→ **What this task involves**
Reproduce the records unchanged, from their first line up to and including the line that contains "center [381, 49].".

#### Exercise material ####

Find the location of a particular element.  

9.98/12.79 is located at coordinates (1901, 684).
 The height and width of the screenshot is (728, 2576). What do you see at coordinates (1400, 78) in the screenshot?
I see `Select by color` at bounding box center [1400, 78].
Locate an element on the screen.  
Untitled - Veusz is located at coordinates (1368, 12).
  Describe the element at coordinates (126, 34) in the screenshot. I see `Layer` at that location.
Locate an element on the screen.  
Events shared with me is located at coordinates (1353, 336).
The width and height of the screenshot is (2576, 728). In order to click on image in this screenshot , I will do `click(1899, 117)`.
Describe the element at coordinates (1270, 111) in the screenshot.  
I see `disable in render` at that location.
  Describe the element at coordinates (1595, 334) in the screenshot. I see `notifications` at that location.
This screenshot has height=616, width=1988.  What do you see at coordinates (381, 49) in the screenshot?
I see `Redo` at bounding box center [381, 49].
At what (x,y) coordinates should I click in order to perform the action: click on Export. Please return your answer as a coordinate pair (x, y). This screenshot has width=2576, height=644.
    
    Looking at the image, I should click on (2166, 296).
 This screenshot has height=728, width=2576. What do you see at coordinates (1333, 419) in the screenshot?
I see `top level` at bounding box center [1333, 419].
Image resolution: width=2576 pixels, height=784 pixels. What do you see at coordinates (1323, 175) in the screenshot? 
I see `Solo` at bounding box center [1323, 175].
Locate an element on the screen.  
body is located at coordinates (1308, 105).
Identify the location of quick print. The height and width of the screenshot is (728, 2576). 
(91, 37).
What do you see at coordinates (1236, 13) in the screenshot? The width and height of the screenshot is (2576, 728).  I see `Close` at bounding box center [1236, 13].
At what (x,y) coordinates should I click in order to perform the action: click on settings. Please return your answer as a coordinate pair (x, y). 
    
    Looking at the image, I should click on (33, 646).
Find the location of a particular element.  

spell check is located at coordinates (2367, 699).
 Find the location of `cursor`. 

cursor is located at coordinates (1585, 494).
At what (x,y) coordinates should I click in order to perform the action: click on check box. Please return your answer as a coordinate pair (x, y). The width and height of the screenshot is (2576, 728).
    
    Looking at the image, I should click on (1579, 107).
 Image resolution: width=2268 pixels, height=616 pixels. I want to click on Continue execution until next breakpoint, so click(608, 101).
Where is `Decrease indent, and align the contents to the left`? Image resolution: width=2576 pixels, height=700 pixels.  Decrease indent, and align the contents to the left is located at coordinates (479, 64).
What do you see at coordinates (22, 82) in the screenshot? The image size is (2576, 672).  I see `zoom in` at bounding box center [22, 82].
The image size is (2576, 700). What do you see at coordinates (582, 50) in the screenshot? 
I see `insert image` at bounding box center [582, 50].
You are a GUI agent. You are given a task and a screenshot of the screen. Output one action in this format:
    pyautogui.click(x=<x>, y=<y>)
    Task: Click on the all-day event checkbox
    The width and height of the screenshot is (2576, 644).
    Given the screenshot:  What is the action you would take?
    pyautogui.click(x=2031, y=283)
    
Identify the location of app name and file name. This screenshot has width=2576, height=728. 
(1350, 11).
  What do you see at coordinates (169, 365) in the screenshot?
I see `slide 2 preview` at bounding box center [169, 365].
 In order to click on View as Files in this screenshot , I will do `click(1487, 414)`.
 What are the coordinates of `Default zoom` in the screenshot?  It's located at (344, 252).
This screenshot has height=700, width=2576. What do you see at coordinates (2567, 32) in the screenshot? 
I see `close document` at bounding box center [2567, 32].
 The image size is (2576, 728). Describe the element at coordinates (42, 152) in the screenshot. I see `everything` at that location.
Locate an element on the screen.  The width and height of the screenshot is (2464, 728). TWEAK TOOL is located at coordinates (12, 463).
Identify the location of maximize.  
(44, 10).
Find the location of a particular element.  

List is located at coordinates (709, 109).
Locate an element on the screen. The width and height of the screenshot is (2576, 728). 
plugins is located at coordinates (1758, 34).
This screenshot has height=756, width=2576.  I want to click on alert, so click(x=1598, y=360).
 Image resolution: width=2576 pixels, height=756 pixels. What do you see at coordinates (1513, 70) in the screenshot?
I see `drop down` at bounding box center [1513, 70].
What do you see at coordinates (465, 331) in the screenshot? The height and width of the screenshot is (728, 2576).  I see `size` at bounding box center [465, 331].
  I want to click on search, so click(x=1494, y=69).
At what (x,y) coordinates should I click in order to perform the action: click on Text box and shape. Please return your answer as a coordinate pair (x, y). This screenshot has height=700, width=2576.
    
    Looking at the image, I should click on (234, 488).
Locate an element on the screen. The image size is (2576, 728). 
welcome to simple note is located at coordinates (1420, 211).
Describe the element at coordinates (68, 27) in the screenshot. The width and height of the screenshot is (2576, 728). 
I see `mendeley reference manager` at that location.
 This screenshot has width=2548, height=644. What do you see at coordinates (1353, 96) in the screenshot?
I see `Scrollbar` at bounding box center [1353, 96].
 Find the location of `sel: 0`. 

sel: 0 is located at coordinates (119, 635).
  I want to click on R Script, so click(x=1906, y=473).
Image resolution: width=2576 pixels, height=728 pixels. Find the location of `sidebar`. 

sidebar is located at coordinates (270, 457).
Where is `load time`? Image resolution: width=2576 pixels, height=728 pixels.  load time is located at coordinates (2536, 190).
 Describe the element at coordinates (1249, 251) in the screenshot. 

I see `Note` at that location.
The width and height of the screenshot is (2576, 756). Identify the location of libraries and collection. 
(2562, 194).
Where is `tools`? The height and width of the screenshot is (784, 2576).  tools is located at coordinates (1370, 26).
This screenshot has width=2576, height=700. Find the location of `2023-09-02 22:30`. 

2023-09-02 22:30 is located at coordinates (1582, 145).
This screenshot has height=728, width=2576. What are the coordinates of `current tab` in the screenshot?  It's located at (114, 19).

####

→ **Answer to the exercise**
Find the location of a particular element.  

9.98/12.79 is located at coordinates (1901, 684).
 The height and width of the screenshot is (728, 2576). What do you see at coordinates (1400, 78) in the screenshot?
I see `Select by color` at bounding box center [1400, 78].
Locate an element on the screen.  
Untitled - Veusz is located at coordinates (1368, 12).
  Describe the element at coordinates (126, 34) in the screenshot. I see `Layer` at that location.
Locate an element on the screen.  
Events shared with me is located at coordinates (1353, 336).
The width and height of the screenshot is (2576, 728). In order to click on image in this screenshot , I will do `click(1899, 117)`.
Describe the element at coordinates (1270, 111) in the screenshot.  
I see `disable in render` at that location.
  Describe the element at coordinates (1595, 334) in the screenshot. I see `notifications` at that location.
This screenshot has height=616, width=1988.  What do you see at coordinates (381, 49) in the screenshot?
I see `Redo` at bounding box center [381, 49].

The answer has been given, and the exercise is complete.